What is required – Starting at the line containing "will [34, 382]." and ending after the line containing "pyautogui.click(x=513, y=260)", print these lines verbatim.

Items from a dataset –

-*-

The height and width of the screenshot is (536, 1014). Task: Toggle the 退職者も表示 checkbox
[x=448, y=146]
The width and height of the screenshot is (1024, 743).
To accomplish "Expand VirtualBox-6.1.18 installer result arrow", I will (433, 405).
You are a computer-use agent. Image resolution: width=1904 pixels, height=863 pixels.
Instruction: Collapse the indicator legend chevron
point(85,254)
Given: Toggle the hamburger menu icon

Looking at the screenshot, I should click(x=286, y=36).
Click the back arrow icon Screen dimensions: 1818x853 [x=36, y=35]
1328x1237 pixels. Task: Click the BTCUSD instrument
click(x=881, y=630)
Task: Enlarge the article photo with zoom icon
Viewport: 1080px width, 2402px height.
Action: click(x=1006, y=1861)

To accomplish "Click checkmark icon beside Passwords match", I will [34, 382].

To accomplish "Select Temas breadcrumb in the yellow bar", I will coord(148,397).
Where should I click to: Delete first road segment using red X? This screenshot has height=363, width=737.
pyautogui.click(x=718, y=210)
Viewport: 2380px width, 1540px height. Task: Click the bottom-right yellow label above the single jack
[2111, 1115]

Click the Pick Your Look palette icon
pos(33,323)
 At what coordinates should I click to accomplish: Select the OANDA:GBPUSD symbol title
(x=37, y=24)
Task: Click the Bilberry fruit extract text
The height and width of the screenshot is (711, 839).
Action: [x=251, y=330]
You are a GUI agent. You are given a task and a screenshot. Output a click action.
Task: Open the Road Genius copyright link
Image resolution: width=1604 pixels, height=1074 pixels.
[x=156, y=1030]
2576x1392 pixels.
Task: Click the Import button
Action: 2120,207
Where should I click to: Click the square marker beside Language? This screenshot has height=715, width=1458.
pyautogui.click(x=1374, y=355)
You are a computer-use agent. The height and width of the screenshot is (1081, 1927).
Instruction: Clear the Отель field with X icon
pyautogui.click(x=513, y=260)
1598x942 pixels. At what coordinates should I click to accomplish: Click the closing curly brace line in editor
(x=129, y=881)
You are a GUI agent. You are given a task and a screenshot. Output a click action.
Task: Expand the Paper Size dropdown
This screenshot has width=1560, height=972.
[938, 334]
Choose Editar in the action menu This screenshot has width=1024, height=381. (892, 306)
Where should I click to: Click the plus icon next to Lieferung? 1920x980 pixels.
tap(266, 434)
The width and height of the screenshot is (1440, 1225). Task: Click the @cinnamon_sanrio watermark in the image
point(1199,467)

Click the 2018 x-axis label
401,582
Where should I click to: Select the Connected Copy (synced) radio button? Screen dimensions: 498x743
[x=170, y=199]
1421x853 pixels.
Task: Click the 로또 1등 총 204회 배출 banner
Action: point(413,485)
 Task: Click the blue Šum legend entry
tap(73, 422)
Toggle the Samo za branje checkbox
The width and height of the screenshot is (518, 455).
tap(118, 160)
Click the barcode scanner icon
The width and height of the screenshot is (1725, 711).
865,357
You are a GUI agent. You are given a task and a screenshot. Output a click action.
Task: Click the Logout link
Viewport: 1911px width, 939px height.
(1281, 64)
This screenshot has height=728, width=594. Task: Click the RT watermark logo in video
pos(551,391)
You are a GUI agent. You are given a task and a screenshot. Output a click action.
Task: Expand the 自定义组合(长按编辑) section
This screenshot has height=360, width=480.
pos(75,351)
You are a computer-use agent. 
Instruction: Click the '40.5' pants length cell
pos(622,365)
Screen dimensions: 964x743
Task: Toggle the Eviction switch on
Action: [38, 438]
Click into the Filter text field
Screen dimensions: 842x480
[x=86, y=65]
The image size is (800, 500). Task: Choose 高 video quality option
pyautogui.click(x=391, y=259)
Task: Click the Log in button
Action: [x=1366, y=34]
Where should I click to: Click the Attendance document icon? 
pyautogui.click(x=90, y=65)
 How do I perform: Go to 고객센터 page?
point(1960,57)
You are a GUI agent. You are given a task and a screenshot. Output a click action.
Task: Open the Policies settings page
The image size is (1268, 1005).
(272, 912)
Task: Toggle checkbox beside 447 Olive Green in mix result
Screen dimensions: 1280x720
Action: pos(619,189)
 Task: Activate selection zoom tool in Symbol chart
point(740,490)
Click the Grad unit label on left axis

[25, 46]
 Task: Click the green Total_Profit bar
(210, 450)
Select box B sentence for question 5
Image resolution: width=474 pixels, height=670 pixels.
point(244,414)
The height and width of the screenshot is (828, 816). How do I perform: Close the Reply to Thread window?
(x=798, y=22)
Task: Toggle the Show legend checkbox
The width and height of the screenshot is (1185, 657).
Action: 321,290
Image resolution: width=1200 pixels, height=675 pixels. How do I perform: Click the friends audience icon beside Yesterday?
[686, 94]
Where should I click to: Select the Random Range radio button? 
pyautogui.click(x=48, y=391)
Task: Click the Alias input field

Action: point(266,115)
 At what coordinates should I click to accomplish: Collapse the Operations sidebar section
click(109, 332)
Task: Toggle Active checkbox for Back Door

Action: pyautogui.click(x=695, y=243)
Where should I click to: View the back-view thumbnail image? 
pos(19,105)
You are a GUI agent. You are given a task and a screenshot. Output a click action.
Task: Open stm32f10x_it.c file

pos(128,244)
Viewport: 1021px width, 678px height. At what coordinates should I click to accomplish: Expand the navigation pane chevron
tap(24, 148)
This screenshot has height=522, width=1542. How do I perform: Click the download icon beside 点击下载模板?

-*-

Completed exercise –
To accomplish "Click checkmark icon beside Passwords match", I will [34, 382].

To accomplish "Select Temas breadcrumb in the yellow bar", I will coord(148,397).
Where should I click to: Delete first road segment using red X? This screenshot has height=363, width=737.
pyautogui.click(x=718, y=210)
Viewport: 2380px width, 1540px height. Task: Click the bottom-right yellow label above the single jack
[2111, 1115]

Click the Pick Your Look palette icon
pos(33,323)
 At what coordinates should I click to accomplish: Select the OANDA:GBPUSD symbol title
(x=37, y=24)
Task: Click the Bilberry fruit extract text
The height and width of the screenshot is (711, 839).
Action: [x=251, y=330]
You are a GUI agent. You are given a task and a screenshot. Output a click action.
Task: Open the Road Genius copyright link
Image resolution: width=1604 pixels, height=1074 pixels.
[x=156, y=1030]
2576x1392 pixels.
Task: Click the Import button
Action: 2120,207
Where should I click to: Click the square marker beside Language? This screenshot has height=715, width=1458.
pyautogui.click(x=1374, y=355)
You are a computer-use agent. The height and width of the screenshot is (1081, 1927).
Instruction: Clear the Отель field with X icon
pyautogui.click(x=513, y=260)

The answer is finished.